Aún me late el corazón fuerte solo de pensarlo. Trabajo en una oficina cutre en Madrid, papeleo todo el día, pero ayer… uf, ayer fue la hostia. Carlos, mi jefe, alto, moreno, con esa mirada que te desnuda. Desde hace semanas, nos miramos de reojo entre los archivadores. Él pasa por mi mesa, roza mi brazo ‘sin querer’, yo me mojo al instante. Ayer, reunión de equipo, todos hablando de números, y sus ojos clavados en mis tetas bajo la blusa. Me sudaban las manos. Terminó la reunión, todos se van, pero él me dice: ‘Quédate, María, revisamos unos dossiers’. Cierro la puerta del despacho pequeño, el corazón en la garganta. El aire huele a café rancio y su colonia fuerte. Se acerca, demasiado cerca, su aliento en mi cuello. ‘Sabes que me pones cachondo, ¿verdad?’, murmura. Yo… titubeo, ‘Carlos, y si nos pillan…’. Pero su mano ya en mi cintura, bajando al culo. Me aprieta, fuerte. Siento su polla dura contra mi muslo. El espacio se hace íntimo, solo nosotros, la mesa llena de papeles. Me besa el cuello, mordisquea, yo gimo bajito. ‘Shhh, calladita’, dice riendo. Desabrocha mi blusa, mis tetas saltan, pezones duros como piedras. Él los chupa, succiona fuerte, duele un poco pero me encanta. Manosea mi coño por encima de la falda, ya empapada la braguita. ‘Estás chorreando, puta’, gruñe. Yo asiento, ‘Sí… fóllame ya’. Pero él juega, me hace esperar, la adrenalina sube, oímos voces fuera, pasos. Casi nos pillan, pero eso me excita más.
No aguanto más. Le bajo la cremallera, su polla sale tiesa, gorda, venosa, con el capullo brillando de pre-semen. ‘Mira qué polla tengo por ti’, dice. La agarro, masturbo despacio, piel suave sobre el tronco duro. Me arrodillo entre los dossiers, el suelo frío contra mis rodillas. La meto en la boca, profunda, chupando el glande, lengua alrededor. Él gime, ‘Joder, qué buena mamada, traga más’. Empujo hasta la garganta, babeo, saliva por el mentón.
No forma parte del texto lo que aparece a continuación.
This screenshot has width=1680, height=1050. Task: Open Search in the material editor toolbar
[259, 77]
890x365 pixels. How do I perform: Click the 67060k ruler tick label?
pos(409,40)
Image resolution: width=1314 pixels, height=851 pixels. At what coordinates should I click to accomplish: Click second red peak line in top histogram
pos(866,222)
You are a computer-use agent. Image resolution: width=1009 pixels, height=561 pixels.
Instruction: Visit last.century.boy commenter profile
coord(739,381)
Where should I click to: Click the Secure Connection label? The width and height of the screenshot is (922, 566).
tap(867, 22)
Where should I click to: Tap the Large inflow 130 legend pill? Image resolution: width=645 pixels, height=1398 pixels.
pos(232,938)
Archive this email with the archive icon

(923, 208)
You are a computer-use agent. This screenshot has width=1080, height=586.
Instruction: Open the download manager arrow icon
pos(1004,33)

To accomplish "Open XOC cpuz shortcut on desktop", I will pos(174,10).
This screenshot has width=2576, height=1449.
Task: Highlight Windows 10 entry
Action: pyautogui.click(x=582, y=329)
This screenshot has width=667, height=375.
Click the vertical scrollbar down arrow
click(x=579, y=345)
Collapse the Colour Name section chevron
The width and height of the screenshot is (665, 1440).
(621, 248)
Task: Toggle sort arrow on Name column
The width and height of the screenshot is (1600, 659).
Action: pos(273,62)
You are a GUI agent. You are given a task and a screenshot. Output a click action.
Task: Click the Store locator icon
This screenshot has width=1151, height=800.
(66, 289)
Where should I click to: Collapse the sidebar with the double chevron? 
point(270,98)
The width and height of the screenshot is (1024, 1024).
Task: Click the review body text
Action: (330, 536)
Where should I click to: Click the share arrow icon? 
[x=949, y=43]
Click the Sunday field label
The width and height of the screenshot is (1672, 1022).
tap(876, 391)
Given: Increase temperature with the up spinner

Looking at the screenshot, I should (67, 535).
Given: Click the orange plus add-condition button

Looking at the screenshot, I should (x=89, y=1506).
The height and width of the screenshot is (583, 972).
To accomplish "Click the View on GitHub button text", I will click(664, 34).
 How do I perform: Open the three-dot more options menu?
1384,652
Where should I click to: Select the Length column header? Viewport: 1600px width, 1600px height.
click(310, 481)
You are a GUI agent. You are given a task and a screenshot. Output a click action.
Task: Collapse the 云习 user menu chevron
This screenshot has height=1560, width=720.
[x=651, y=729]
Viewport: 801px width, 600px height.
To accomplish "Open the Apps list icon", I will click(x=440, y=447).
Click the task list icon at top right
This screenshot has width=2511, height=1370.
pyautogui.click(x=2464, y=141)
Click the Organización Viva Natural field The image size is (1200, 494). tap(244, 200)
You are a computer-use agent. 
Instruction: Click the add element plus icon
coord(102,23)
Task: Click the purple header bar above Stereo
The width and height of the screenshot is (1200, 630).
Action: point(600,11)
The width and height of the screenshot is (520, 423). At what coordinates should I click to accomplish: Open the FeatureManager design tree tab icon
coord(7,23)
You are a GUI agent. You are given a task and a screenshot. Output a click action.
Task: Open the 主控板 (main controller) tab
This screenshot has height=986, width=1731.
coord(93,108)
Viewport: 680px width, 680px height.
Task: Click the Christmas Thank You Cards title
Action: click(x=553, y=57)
Me folla la boca, agarra mi pelo, embiste. ‘Para, quiero tu coño’, ordena. Me pone de pie, sube mi falda, arranca la braguita. Me empotra contra la mesa, papeles vuelan. Siento su polla en mi entrada, resbaladiza de mis jugos. Entra de un golpe, ‘¡Aaaah!’, grito ahogado. Me llena entera, el coño se estira, duele rico. Empieza a bombear, fuerte, salvaje. Plaf, plaf, sus huevos contra mi culo. ‘Qué coño apretado, María, te voy a reventar’. Yo clavo uñas en la mesa, ‘Más, joder, fóllame duro’. Cambia, me gira, a cuatro patas sobre el escritorio. Escupe en mi ano, mete un dedo, ‘Aquí también quieres, ¿eh?’. ‘Sí, métemela por el culo’, suplico. Lubrica con saliva, empuja su polla en mi ojete. Quema al principio, me crispo, ‘Despacio… uf’. Pero entra, me parte en dos. Folla mi culo sin piedad, profundo, saca y mete. Siento cada vena rozando mis paredes. Me masturbo el clítoris, chorros de placer. ‘Me corro, cabrón’, grito bajito. Él acelera, ‘Toma mi leche, puta’. Eyacula dentro, chorros calientes llenan mi culo, desborda. Tiembla, gruñe como animal.
La tensión sube entre los escritorios
Se retira, su polla chorreando semen y mis jugos. Me limpia con un pañuelo de la mesa, rápido. ‘Vístete, que viene gente’, dice jadeando. Yo, piernas temblorosas, me bajo la falda, abrocho blusa, pelo revuelto pero lo peino con dedos. Él se sube pantalón, cierra cremallera, recoge papeles. Entran los compañeros, ‘¿Todo bien?’. ‘Sí, solo unos dossiers’, responde él tranquilo, yo asiento fingiendo normalidad. Siento el semen goteando en mi braguita rota, el culo ardiendo, coño palpitando. Nos miramos de reojo, sonrisa cómplice. Vuelvo a mi mesa, tecleo como si nada, pero revivo cada embestida. La adrenalina no baja, quiero más. Mañana… quién sabe.